Бедная женщина была в полной растерянности. Она целый день ходила, ругала всех подряд, враждебная ко всем, нервная, смешная. И я ее не жалел. Я сконцентрировал на ней весь свой гнев. Она не была больше моей, матерью, эта женщина. Она оставалась «патроншей», и можно было только посмеяться над ее чувствами к этому человеку, некрасивому и богатому. Так ей и надо. И я внутренне радовался ее разочарованию, словно оно могло отвлечь меня от моего собственного разочарования и помешать видеть вещи такими, какими они были.
Чего я тогда еще не мог допустить, так это того, что Мариэтта — хотя она и ушла, поддавшись гневу, — ушла навсегда. Я ждал, что она мне напишет и укажет адрес, по которому я смог бы ее найти. Разумеется, она мне напишет: мне передадут в течение дня ее письмо. Это помогало мне не думать о том, что о ней болтали. Наконец, я готовился, в случае если Мариэтта вдруг решит навестить меня ночью, в моей комнате, организовать все для этой романтической, полной опасностей встречи. Я считал, что наше приключение ни в коем случае не будет банальным. Я уже составлял план. Я излагал его Мариэтте. Она хладнокровно входила следом за мной в вестибюль, и, пока я снимал свое пальто, она уже поднималась по лестнице на второй этаж.

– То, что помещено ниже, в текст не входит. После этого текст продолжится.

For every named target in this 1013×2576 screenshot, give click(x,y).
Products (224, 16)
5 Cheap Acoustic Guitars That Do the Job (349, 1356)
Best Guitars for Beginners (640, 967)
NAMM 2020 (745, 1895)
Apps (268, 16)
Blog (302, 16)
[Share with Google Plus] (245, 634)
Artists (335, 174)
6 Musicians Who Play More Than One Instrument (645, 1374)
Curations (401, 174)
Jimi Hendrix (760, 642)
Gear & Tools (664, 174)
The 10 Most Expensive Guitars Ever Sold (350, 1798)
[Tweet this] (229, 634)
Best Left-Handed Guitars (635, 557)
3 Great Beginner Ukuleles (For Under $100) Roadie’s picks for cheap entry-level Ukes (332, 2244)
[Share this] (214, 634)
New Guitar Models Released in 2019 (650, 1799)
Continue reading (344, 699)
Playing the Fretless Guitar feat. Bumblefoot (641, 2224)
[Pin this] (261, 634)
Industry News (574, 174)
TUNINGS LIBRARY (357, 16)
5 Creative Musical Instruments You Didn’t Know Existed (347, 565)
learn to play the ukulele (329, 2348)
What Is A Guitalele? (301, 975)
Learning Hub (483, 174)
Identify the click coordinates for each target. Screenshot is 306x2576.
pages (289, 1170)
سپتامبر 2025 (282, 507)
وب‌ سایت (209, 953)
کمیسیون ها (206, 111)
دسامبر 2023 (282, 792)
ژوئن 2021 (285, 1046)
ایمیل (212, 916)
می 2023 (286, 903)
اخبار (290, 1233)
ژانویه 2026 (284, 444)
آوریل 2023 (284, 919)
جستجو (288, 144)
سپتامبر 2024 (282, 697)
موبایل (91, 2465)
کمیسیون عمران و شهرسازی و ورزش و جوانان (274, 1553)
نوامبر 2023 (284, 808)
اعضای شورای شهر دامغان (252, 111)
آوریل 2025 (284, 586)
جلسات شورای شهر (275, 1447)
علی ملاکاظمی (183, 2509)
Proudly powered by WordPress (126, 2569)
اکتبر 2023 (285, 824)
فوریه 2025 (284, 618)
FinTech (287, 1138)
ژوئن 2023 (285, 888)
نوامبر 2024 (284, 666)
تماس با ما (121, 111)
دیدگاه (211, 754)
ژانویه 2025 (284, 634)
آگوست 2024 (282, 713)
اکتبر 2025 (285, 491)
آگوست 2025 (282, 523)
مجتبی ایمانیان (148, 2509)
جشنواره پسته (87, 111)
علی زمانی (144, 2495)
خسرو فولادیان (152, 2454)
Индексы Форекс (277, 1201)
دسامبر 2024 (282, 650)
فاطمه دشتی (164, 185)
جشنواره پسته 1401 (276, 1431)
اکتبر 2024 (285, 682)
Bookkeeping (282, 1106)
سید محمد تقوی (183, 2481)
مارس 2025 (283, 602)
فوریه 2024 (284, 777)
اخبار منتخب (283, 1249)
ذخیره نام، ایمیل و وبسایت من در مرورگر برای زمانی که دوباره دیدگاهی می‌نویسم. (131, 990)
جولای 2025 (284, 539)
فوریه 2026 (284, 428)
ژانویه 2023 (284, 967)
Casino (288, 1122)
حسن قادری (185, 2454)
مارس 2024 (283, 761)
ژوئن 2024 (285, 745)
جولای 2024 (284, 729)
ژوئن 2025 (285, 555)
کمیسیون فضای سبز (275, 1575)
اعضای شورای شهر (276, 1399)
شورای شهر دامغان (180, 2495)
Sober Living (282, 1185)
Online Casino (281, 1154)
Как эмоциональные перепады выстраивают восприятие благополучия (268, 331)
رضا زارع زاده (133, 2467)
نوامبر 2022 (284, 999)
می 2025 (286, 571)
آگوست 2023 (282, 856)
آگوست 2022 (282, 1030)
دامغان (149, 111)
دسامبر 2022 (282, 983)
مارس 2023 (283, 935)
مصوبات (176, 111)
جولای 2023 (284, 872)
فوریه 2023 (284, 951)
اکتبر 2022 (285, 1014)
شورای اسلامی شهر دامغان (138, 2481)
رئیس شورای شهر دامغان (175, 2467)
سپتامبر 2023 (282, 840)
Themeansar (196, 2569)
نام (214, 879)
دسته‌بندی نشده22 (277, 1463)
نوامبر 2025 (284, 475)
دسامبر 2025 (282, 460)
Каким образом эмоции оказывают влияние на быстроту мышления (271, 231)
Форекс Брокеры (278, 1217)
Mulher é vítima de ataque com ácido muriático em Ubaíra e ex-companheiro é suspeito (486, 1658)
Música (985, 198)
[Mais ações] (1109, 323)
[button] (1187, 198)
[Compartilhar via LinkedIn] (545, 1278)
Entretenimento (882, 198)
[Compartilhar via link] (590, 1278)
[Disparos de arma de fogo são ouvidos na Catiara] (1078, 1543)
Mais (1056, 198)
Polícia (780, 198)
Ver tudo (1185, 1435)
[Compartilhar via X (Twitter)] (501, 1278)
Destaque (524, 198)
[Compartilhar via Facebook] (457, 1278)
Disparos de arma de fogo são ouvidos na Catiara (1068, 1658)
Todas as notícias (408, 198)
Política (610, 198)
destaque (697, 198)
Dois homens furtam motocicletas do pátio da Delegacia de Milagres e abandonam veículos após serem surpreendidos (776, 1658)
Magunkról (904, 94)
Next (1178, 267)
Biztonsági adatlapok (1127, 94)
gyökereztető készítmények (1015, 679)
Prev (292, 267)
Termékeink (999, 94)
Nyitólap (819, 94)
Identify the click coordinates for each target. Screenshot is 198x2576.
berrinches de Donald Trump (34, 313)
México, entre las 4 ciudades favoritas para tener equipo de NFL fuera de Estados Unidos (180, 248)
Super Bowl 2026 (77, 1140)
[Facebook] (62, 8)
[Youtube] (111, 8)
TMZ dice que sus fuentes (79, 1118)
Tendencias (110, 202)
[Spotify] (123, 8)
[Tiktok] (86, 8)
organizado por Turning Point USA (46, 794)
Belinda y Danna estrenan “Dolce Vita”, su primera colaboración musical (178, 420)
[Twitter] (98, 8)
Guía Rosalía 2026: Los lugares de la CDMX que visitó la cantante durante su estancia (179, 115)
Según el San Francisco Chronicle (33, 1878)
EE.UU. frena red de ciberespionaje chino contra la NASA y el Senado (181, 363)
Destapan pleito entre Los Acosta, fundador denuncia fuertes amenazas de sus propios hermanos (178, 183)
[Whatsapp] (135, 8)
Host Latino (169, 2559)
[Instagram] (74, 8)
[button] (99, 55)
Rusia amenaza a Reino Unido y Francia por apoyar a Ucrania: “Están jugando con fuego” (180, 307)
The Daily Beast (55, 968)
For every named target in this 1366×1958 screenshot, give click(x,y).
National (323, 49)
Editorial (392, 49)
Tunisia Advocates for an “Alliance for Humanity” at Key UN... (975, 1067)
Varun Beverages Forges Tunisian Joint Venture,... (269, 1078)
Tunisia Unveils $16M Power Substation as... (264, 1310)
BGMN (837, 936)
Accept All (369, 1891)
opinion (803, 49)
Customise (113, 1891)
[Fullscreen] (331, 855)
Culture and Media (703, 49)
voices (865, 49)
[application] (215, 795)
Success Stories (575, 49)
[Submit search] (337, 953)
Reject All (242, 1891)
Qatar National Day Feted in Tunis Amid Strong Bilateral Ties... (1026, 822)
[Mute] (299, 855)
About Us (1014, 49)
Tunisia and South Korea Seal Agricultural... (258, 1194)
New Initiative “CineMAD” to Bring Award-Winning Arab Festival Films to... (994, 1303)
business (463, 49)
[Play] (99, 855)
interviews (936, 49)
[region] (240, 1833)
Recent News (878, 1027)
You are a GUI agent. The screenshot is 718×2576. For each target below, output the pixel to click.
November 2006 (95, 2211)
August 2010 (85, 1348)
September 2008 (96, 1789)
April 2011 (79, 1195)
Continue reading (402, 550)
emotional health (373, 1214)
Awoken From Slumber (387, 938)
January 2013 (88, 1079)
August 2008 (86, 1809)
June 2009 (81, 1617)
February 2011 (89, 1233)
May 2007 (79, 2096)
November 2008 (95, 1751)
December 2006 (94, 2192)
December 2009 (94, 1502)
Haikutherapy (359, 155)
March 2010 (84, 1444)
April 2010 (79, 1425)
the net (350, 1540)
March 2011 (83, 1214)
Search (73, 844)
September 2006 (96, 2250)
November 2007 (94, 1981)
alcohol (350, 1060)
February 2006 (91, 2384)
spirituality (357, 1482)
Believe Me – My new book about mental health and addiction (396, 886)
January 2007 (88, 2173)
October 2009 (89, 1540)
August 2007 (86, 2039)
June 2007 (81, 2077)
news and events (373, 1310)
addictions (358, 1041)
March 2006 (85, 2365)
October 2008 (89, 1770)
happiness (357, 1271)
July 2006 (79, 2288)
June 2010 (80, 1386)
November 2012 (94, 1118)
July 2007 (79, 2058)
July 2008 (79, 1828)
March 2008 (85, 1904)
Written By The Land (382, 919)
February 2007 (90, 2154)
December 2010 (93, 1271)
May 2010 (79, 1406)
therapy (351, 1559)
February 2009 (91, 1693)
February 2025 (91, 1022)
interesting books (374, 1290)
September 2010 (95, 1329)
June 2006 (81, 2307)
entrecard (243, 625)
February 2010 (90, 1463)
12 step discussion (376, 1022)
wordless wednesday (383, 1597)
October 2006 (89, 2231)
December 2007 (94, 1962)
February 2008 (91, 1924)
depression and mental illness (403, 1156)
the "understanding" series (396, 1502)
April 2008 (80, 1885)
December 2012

Я был уверен в успехе этой столь ребяческой тактики. Мало того, мне и в голову не приходило, что Мариэтта могла бы предложить какой-нибудь другой вариант, так как мысль о том, что придется рискнуть и самому отправиться из гостиницы за моей любовницей, доставляла мне гораздо меньшее удовольствие.
Однако не произошло ровным счетом ничего, за исключением того, что Мариэтта не передала мне письма, которого я так ждал, и, не зная, что с ней случилось, я, не выдержав нахлынувшей глубокой тоски, выбежал из своей комнаты на свежий воздух.
Меня обступила ночь, ночь, какой она всегда бывает на улицах маленьких спящих городков, пустая ночь, полная отголосков, полная шагов, звенящих по тротуару где-то очень далеко… Но я не собирался затачивать свой страх на оселке подобных ощущений! Я был лишен Мариэтты. Я не располагал никакими новыми сведениями, и этого хватило, чтобы придать мне решимости попытаться найти ее.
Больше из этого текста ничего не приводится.